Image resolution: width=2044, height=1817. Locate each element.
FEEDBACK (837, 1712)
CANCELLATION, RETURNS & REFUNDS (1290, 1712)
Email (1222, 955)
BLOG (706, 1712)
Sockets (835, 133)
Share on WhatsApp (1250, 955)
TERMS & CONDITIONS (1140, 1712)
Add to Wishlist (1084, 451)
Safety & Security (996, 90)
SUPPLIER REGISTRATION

...

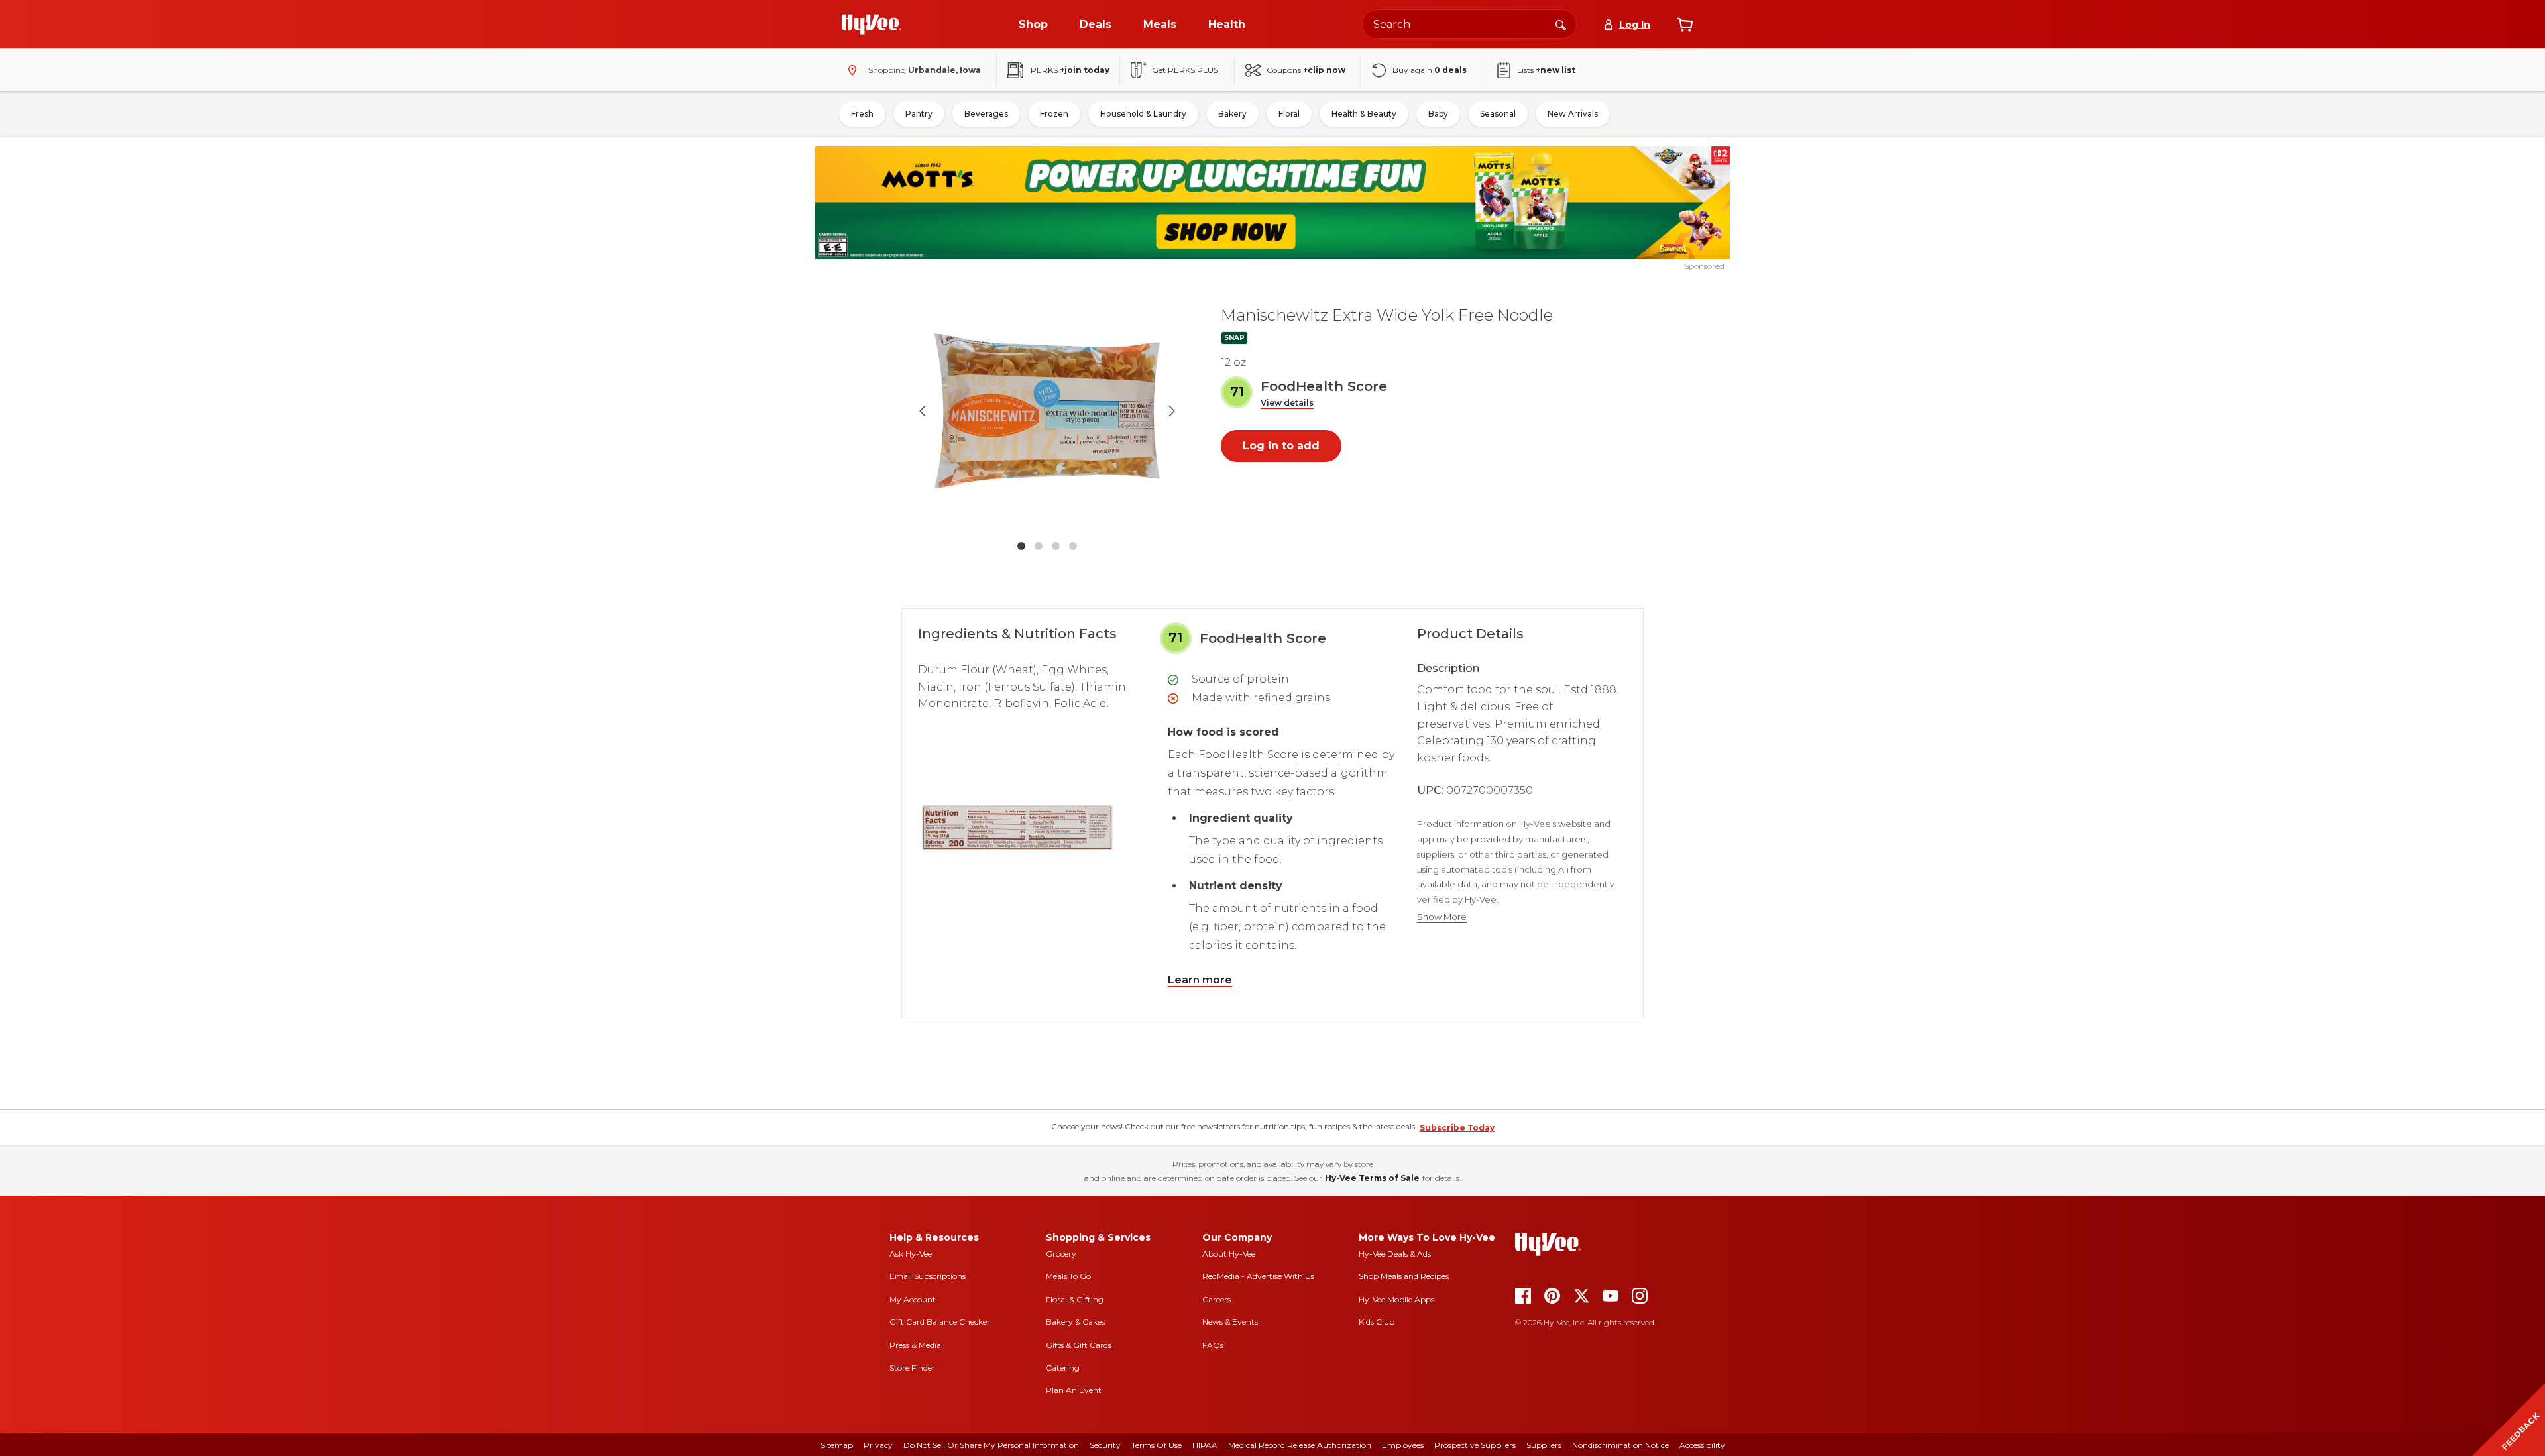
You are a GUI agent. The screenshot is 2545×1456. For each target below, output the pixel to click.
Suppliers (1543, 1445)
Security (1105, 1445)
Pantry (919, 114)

The task: Copy range, inclusive: the line holding "BLOG (706, 1712)" to the line holding "SUPPLIER REGISTRATION". Reproduce exactly those lines of the records above and no others.

Output for this exercise:
BLOG (706, 1712)
Sockets (835, 133)
Share on WhatsApp (1250, 955)
TERMS & CONDITIONS (1140, 1712)
Add to Wishlist (1084, 451)
Safety & Security (996, 90)
SUPPLIER REGISTRATION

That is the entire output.